Logstash elasticsearch output, expand variables in data stream parameters

ebourlon · June 8, 2021, 9:39am

Hello,

I am using logstash 7.13.1 that has support for datastreams in the elasticsearch output.
As far as I looked at it is not possible to specify a variable in one of the datastream related parameter like below:

  elasticsearch {
	hosts => "localhost"
	data_stream => "true"
	data_stream_type => "metrics"
	data_stream_dataset => "iib"
	data_stream_namespace => "%{[@metadata][namespace]}"
  }

This will use "%{[@metadata][namespace]}" as a string.
Am I correct?
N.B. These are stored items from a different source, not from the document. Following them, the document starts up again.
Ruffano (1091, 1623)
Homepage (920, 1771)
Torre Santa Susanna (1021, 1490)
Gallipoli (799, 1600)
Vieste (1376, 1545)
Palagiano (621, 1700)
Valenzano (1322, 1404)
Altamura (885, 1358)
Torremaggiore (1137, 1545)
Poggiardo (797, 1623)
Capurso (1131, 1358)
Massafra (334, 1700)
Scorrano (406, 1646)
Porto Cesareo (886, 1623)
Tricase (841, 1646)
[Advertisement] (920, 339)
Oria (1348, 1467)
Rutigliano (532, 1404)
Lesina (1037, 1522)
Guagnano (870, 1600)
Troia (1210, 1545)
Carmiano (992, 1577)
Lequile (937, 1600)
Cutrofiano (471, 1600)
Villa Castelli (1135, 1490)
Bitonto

Maybe an e.sprintf() to add there?

Br,

Badger · June 8, 2021, 8:02pm

Take a look at data_stream_auto_routing. Looking at the code it expects a field called [data_stream]

{ "data_stream": { "type": "foo", "dataset": "bar", "namespace": "baz" } }

You could build that using sprintf references in a mutate filter.

ebourlon · June 9, 2021, 6:13am

Thanks. This is indeed the solution.
That's what's happening when people don't read the manual

system · July 7, 2021, 6:13am

This topic was automatically closed 28 days after the last reply. New replies are no longer allowed.